DOCUMENTO:

“Eran los ojos de la niñita. Su cuerpo
se fue desprendiendo de los reflejos verdes de las hojas […], la niñita se
acercó al alambrado, exclamando:
-¡Mi Amó…!
Todo el asombro que yacía inutilizado en
el viejo, sonrió.
-¡Dindo…!”
(Ana María. José Donoso,
1960)
Me sonreí de para adentro mirando esa mirada
nublada por los años. Recordé a mi bisabuelo que se murió estando muy senil y
confundía a todas sus nietas y bisnietas con sus novias de otrora, nunca con
una mirada libidinosa, sino siempre con una especie de felicidad escondida tras
el regocijo por ver tanta novedad, tanta juventud, tanta algarabía… claro que
mi bisabuelo pasaba de los noventa, y la verdad habitaba desde hacía tiempo
territorios extraños, yertos, propios de una relación estéril que lo acompañó desde
la muerte de su legítima -y para nosotros real- esposa, y que se convirtió en
un segundo matrimonio donde conoció el maltrato, el hambre y el descuido:
Alicia le daba comida descompuesta que guardaba debajo de la cama y en los
armarios húmedos, en tarros de galletas Saltín oxidados, y en envueltos de
plásticos de toda variedad apretujados contra los rincones de la cocina. Y como
la comida es un sino o un estandarte de lo que hace a una familia, me repugnó
el hecho de que Alicia corrompiera lo que antaño significó abundancia, variedad
y jolgorio alrededor de nuestra mesa. Con las uñas sucias, el poco pelo grasoso
recogido con pinzas corroídas, un delantal por lo regular mojado y el arrastrar
de las chancletas atrapadas bajo el cuerpo pesado, Alicia estuvo siempre lista
a negarle la comida al abuelo, aduciendo que no había nada para comer, mientras
las fechas de vencimiento en los empaques de la mantequilla y la leche se
acercaban contundentes a la putrefacción debajo del lavadero.

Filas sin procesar

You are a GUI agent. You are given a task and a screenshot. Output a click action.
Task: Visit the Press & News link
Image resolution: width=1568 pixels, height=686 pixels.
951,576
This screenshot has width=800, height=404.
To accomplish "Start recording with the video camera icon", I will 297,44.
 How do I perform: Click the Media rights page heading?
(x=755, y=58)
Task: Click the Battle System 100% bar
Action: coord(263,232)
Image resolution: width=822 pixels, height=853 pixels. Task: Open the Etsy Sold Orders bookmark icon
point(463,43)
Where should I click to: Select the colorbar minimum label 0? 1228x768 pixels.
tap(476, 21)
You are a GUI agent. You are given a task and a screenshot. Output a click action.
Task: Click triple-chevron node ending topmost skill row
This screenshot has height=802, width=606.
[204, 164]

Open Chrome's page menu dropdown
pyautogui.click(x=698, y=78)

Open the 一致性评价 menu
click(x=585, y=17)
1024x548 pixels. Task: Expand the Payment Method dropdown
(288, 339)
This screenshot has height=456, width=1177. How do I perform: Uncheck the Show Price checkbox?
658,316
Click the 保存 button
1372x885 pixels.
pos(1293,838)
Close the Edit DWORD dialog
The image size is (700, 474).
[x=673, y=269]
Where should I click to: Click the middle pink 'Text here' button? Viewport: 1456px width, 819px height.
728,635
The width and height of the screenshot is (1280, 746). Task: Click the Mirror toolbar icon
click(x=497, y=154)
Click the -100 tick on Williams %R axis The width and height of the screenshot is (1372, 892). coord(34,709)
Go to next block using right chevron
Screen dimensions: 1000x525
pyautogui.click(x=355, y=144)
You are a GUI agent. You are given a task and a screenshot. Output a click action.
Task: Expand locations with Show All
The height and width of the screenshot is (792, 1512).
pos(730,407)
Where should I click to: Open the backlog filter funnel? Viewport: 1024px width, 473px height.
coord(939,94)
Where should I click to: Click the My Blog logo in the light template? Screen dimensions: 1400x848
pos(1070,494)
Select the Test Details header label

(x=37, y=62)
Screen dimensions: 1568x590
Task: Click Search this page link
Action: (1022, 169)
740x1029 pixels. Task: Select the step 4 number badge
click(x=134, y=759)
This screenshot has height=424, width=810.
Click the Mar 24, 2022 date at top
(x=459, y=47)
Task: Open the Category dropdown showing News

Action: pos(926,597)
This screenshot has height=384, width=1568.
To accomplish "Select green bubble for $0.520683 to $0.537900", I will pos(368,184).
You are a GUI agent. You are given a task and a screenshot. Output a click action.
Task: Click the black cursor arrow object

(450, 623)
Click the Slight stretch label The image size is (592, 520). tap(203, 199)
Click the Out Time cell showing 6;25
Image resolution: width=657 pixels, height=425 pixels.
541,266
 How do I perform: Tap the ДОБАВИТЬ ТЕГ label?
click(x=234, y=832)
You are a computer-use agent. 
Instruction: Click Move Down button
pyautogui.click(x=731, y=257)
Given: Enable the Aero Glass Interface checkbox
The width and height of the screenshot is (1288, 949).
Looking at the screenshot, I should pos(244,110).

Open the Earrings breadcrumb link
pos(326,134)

INSTRUCCIONES DE TRABAJO: ¿Puedes prolongar el relato sobre el bisabuelo y Alicia a partir de su última oración? Estas filas proceden de otra fuente.

RESULTADO DE LA TAREA:
Por eso seguramente disfrutó tanto de nuestra
escasa compañía, porque nos le aparecíamos agazapadas por los jardines de su
poca memoria, y le sonreíamos tras las rejas de los abismos de las familias
que, por lo regular, suelen ser insalvables. Mi repugnancia me detuvo: no
volví; ni siquiera fui al sepelio; ni lloré; ni sentí nada cercano a
la nostalgia; antes bien, fue para mí un placer que el viejo se hubiera ido de
ella para siempre, y de nosotros apenas un poquito, porque… ¿Cómo se va
uno cuando todo lo que deja es uno mismo repartido en tantos rostros,
manos y voces?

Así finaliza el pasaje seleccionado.